---------- READING TEXT

No employee, officer, director or associate may harass, or discriminate against another employee, officer, director or associate who in good faith reports any suspected violations of the Company's Standards of Ethical Professional Conduct and/or Code of Ethics or seeks guidance about the Policy nor may any supervisory employee or officer discipline a subordinate for doing so.

[AMENDMENT IN CONFORMANCE WITH SECTION 301 OF THE SARBANES-OXLEY ACT OF 2002]

(i) Should any employee have reason to believe that any financial report being compiled by the Company for filing with the Securities and Exchange Commission and/or filing with any governmental agency or being prepared for distribution to the public contains materially false or misleading information the employee must report the matter CONFIDENTIALLY directly to the General Counsel and/or the Audit Committee of the Board of Directors. In making the report the employee may do so by identifying himself/herself or may do so anonymously, in either case the report and the person reporting it will remain confidential.

--------------------
---------- DATASET EXTRACT

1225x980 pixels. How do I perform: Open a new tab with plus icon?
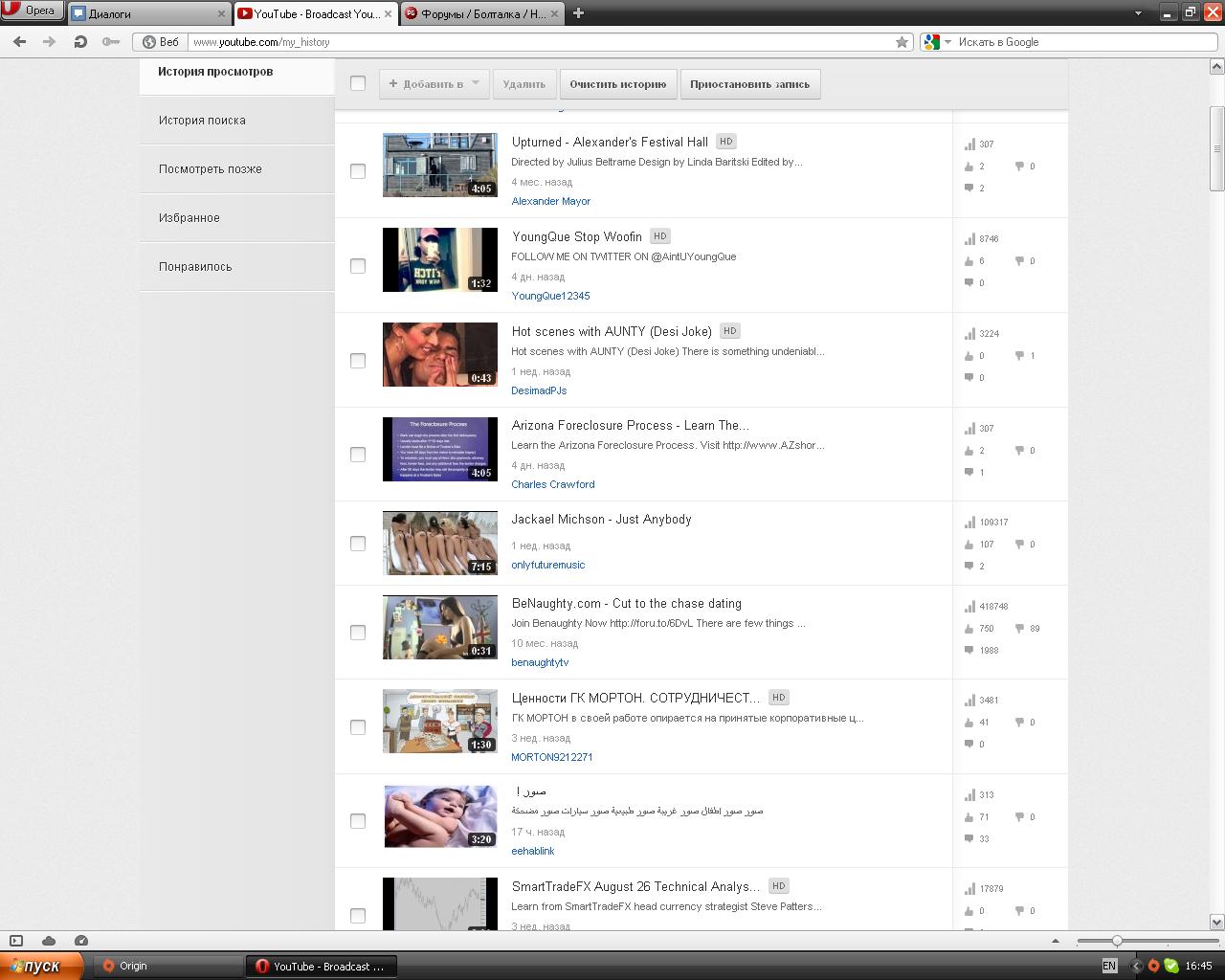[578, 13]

--------------------

TASK OBJECTIVE:
In the ethics policy text, to whom must an employee report a financial report believed to contain materially false or misleading information?

SOLUTION TO THIS TASK:
The employee must report it confidentially and directly to the General Counsel and/or the Audit Committee of the Board of Directors.